▶ [Supplied entries]
##############################

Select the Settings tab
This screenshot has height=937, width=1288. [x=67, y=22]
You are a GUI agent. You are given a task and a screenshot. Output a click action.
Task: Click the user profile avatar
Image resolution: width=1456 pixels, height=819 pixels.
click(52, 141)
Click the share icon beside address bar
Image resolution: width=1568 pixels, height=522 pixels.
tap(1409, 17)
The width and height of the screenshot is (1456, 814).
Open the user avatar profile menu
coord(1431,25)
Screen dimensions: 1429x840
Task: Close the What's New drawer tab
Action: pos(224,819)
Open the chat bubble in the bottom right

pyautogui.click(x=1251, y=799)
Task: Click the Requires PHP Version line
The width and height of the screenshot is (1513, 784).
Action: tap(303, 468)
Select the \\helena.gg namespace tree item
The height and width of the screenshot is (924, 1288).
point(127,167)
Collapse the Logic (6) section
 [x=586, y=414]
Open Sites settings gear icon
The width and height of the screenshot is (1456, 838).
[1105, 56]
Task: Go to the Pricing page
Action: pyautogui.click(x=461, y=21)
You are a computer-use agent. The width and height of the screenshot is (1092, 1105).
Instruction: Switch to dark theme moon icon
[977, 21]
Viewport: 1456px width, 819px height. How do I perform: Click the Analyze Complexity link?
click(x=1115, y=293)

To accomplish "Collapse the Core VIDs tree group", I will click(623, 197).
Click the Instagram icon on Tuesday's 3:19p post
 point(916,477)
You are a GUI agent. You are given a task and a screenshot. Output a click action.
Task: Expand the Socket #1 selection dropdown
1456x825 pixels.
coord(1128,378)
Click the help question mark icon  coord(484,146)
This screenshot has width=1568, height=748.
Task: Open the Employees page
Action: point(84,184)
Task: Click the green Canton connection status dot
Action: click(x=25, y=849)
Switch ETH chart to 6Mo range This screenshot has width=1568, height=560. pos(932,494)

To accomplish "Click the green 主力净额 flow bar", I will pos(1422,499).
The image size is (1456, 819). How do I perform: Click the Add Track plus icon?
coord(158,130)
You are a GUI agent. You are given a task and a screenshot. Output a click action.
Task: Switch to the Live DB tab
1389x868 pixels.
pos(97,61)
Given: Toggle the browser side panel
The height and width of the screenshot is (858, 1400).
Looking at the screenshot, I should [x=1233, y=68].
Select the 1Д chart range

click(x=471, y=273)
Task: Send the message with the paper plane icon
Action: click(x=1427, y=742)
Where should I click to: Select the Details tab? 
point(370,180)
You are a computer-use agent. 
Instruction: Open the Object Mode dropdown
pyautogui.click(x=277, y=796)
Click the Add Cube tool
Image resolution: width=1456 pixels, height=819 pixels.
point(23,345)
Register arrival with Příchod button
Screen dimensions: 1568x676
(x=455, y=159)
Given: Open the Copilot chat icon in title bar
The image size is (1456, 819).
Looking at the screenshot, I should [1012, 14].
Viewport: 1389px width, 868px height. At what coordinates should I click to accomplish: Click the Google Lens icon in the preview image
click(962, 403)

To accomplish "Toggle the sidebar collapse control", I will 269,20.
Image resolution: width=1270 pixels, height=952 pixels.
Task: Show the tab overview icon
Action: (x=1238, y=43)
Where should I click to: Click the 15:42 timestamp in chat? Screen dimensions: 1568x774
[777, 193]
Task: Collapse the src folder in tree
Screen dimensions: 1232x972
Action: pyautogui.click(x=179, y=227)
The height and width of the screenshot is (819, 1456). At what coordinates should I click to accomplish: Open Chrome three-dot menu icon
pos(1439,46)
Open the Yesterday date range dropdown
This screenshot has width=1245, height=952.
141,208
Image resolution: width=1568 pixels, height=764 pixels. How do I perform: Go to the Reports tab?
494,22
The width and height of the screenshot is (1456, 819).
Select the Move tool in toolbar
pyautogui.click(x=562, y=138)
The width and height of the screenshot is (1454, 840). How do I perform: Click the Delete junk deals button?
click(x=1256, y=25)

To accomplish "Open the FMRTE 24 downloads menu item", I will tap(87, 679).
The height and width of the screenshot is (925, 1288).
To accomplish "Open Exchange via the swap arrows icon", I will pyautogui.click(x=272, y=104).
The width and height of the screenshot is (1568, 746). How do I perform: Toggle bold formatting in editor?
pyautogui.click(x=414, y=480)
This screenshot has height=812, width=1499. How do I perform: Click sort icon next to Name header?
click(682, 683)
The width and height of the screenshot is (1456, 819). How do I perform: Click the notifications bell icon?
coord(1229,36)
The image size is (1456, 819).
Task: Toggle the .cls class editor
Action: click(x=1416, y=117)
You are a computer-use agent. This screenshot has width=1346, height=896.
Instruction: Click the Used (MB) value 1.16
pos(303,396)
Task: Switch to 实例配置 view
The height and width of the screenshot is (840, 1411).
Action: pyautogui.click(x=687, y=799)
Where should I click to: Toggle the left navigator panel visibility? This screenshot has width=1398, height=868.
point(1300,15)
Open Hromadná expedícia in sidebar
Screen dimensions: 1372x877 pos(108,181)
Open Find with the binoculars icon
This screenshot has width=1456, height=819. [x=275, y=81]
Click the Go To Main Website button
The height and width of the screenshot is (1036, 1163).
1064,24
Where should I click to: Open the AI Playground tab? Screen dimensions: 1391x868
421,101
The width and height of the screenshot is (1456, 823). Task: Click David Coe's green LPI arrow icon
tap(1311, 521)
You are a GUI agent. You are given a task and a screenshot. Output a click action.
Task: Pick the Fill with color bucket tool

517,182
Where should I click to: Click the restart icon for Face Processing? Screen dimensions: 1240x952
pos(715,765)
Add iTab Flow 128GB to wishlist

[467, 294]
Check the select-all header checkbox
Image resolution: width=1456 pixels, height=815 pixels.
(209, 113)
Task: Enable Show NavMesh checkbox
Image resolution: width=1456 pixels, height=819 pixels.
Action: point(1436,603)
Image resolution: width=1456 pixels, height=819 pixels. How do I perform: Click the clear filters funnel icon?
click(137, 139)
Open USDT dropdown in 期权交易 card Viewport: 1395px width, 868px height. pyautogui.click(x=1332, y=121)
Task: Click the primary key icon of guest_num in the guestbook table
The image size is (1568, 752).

##############################

▶ [Task prompt]
Write the material out once more, keeping each line exact.

▶ [Result of the task]
Select the Settings tab
This screenshot has height=937, width=1288. [x=67, y=22]
You are a GUI agent. You are given a task and a screenshot. Output a click action.
Task: Click the user profile avatar
Image resolution: width=1456 pixels, height=819 pixels.
click(52, 141)
Click the share icon beside address bar
Image resolution: width=1568 pixels, height=522 pixels.
tap(1409, 17)
The width and height of the screenshot is (1456, 814).
Open the user avatar profile menu
coord(1431,25)
Screen dimensions: 1429x840
Task: Close the What's New drawer tab
Action: pos(224,819)
Open the chat bubble in the bottom right

pyautogui.click(x=1251, y=799)
Task: Click the Requires PHP Version line
The width and height of the screenshot is (1513, 784).
Action: tap(303, 468)
Select the \\helena.gg namespace tree item
The height and width of the screenshot is (924, 1288).
point(127,167)
Collapse the Logic (6) section
 [x=586, y=414]
Open Sites settings gear icon
The width and height of the screenshot is (1456, 838).
[1105, 56]
Task: Go to the Pricing page
Action: pyautogui.click(x=461, y=21)
You are a computer-use agent. The width and height of the screenshot is (1092, 1105).
Instruction: Switch to dark theme moon icon
[977, 21]
Viewport: 1456px width, 819px height. How do I perform: Click the Analyze Complexity link?
click(x=1115, y=293)

To accomplish "Collapse the Core VIDs tree group", I will click(623, 197).
Click the Instagram icon on Tuesday's 3:19p post
 point(916,477)
You are a GUI agent. You are given a task and a screenshot. Output a click action.
Task: Expand the Socket #1 selection dropdown
1456x825 pixels.
coord(1128,378)
Click the help question mark icon  coord(484,146)
This screenshot has width=1568, height=748.
Task: Open the Employees page
Action: point(84,184)
Task: Click the green Canton connection status dot
Action: click(x=25, y=849)
Switch ETH chart to 6Mo range This screenshot has width=1568, height=560. pos(932,494)

To accomplish "Click the green 主力净额 flow bar", I will pos(1422,499).
The image size is (1456, 819). How do I perform: Click the Add Track plus icon?
coord(158,130)
You are a GUI agent. You are given a task and a screenshot. Output a click action.
Task: Switch to the Live DB tab
1389x868 pixels.
pos(97,61)
Given: Toggle the browser side panel
The height and width of the screenshot is (858, 1400).
Looking at the screenshot, I should [x=1233, y=68].
Select the 1Д chart range

click(x=471, y=273)
Task: Send the message with the paper plane icon
Action: click(x=1427, y=742)
Where should I click to: Select the Details tab? 
point(370,180)
You are a computer-use agent. 
Instruction: Open the Object Mode dropdown
pyautogui.click(x=277, y=796)
Click the Add Cube tool
Image resolution: width=1456 pixels, height=819 pixels.
point(23,345)
Register arrival with Příchod button
Screen dimensions: 1568x676
(x=455, y=159)
Given: Open the Copilot chat icon in title bar
The image size is (1456, 819).
Looking at the screenshot, I should [1012, 14].
Viewport: 1389px width, 868px height. At what coordinates should I click to accomplish: Click the Google Lens icon in the preview image
click(962, 403)

To accomplish "Toggle the sidebar collapse control", I will 269,20.
Image resolution: width=1270 pixels, height=952 pixels.
Task: Show the tab overview icon
Action: (x=1238, y=43)
Where should I click to: Click the 15:42 timestamp in chat? Screen dimensions: 1568x774
[777, 193]
Task: Collapse the src folder in tree
Screen dimensions: 1232x972
Action: pyautogui.click(x=179, y=227)
The height and width of the screenshot is (819, 1456). At what coordinates should I click to accomplish: Open Chrome three-dot menu icon
pos(1439,46)
Open the Yesterday date range dropdown
This screenshot has width=1245, height=952.
141,208
Image resolution: width=1568 pixels, height=764 pixels. How do I perform: Go to the Reports tab?
494,22
The width and height of the screenshot is (1456, 819).
Select the Move tool in toolbar
pyautogui.click(x=562, y=138)
The width and height of the screenshot is (1454, 840). How do I perform: Click the Delete junk deals button?
click(x=1256, y=25)

To accomplish "Open the FMRTE 24 downloads menu item", I will tap(87, 679).
The height and width of the screenshot is (925, 1288).
To accomplish "Open Exchange via the swap arrows icon", I will pyautogui.click(x=272, y=104).
The width and height of the screenshot is (1568, 746). How do I perform: Toggle bold formatting in editor?
pyautogui.click(x=414, y=480)
This screenshot has height=812, width=1499. How do I perform: Click sort icon next to Name header?
click(682, 683)
The width and height of the screenshot is (1456, 819). How do I perform: Click the notifications bell icon?
coord(1229,36)
The image size is (1456, 819).
Task: Toggle the .cls class editor
Action: click(x=1416, y=117)
You are a computer-use agent. This screenshot has width=1346, height=896.
Instruction: Click the Used (MB) value 1.16
pos(303,396)
Task: Switch to 实例配置 view
The height and width of the screenshot is (840, 1411).
Action: pyautogui.click(x=687, y=799)
Where should I click to: Toggle the left navigator panel visibility? This screenshot has width=1398, height=868.
point(1300,15)
Open Hromadná expedícia in sidebar
Screen dimensions: 1372x877 pos(108,181)
Open Find with the binoculars icon
This screenshot has width=1456, height=819. [x=275, y=81]
Click the Go To Main Website button
The height and width of the screenshot is (1036, 1163).
1064,24
Where should I click to: Open the AI Playground tab? Screen dimensions: 1391x868
421,101
The width and height of the screenshot is (1456, 823). Task: Click David Coe's green LPI arrow icon
tap(1311, 521)
You are a GUI agent. You are given a task and a screenshot. Output a click action.
Task: Pick the Fill with color bucket tool

517,182
Where should I click to: Click the restart icon for Face Processing? Screen dimensions: 1240x952
pos(715,765)
Add iTab Flow 128GB to wishlist

[467, 294]
Check the select-all header checkbox
Image resolution: width=1456 pixels, height=815 pixels.
(209, 113)
Task: Enable Show NavMesh checkbox
Image resolution: width=1456 pixels, height=819 pixels.
Action: point(1436,603)
Image resolution: width=1456 pixels, height=819 pixels. How do I perform: Click the clear filters funnel icon?
click(137, 139)
Open USDT dropdown in 期权交易 card Viewport: 1395px width, 868px height. pyautogui.click(x=1332, y=121)
Task: Click the primary key icon of guest_num in the guestbook table
The image size is (1568, 752).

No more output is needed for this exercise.